Data for analysis below:

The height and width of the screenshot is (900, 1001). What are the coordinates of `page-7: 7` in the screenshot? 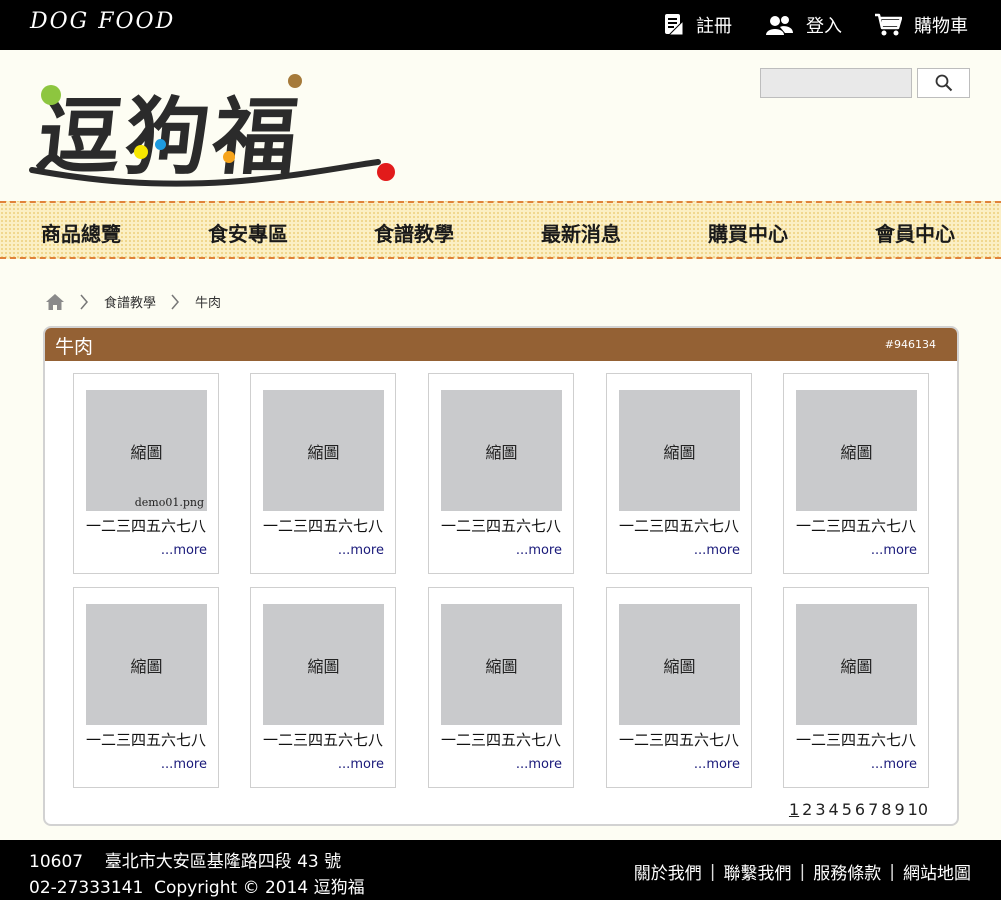 It's located at (873, 810).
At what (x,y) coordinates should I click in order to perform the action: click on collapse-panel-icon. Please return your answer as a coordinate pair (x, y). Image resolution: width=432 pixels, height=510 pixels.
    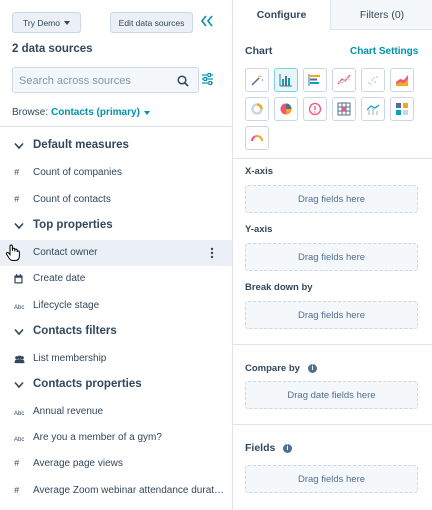
    Looking at the image, I should click on (207, 21).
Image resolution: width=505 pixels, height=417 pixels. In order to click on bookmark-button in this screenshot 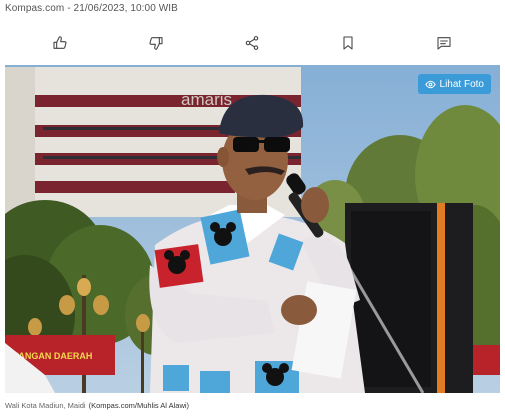, I will do `click(348, 43)`.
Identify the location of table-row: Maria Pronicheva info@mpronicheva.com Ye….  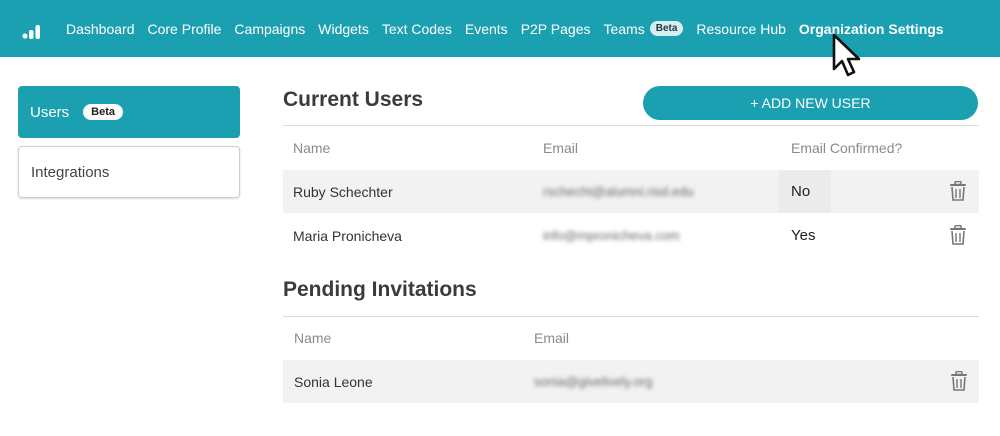
(631, 236).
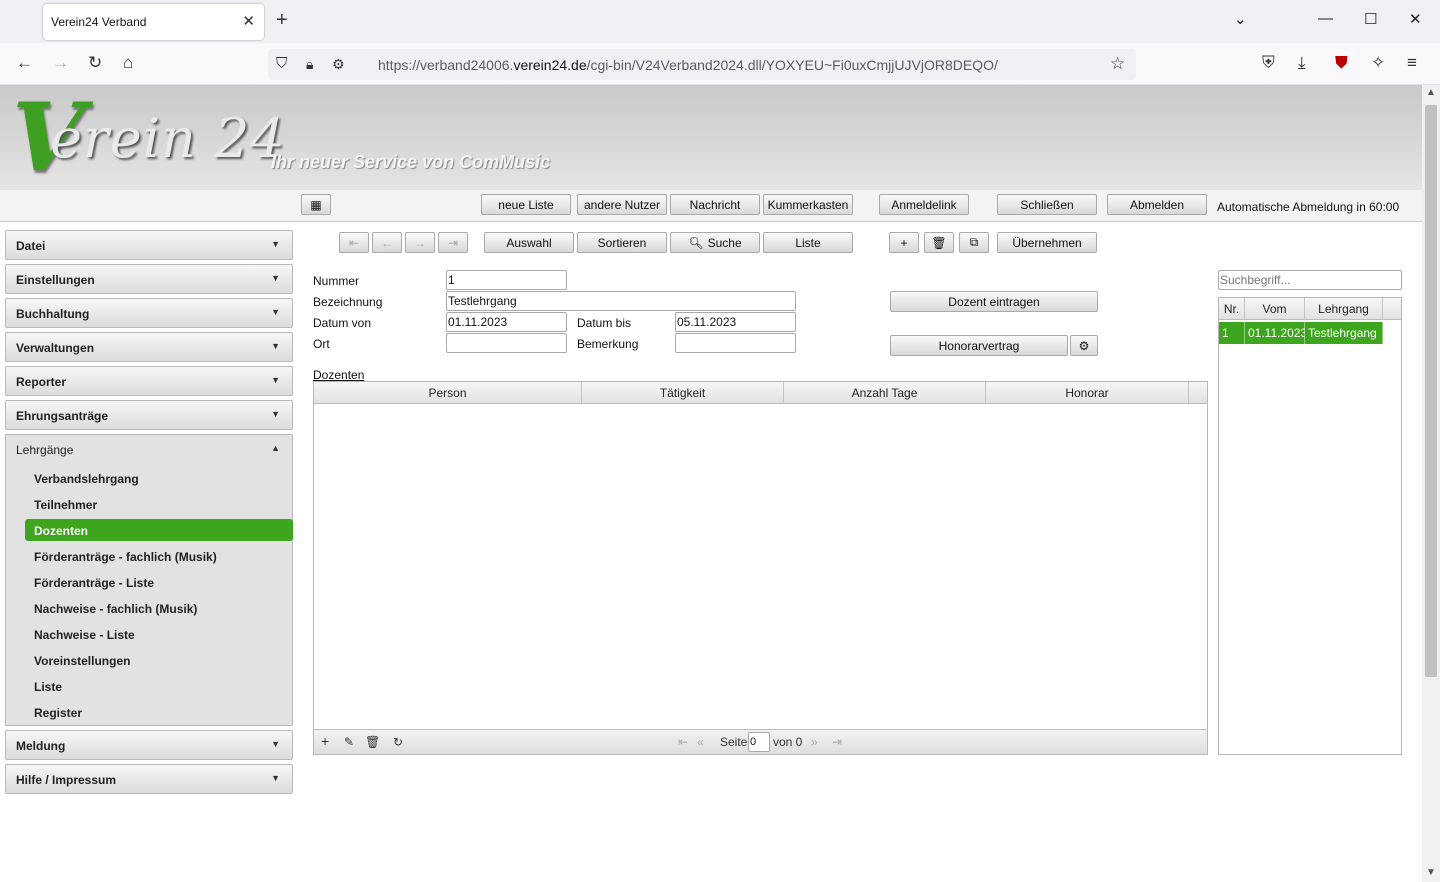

End of Data for analysis.

| Your goal |
Format the lines from the line with "At what (x,y)" to the line with "Looking at the" as a JSON list of strings, one string per line, without any blank lines. Leave the pictures out.

| Response to this task |
[
  "At what (x,y) coordinates should I click in order to perform the action: click on collapse-panel-icon. Please return your answer as a coordinate pair (x, y). Image resolution: width=432 pixels, height=510 pixels.",
  "    Looking at the image, I should click on (207, 21)."
]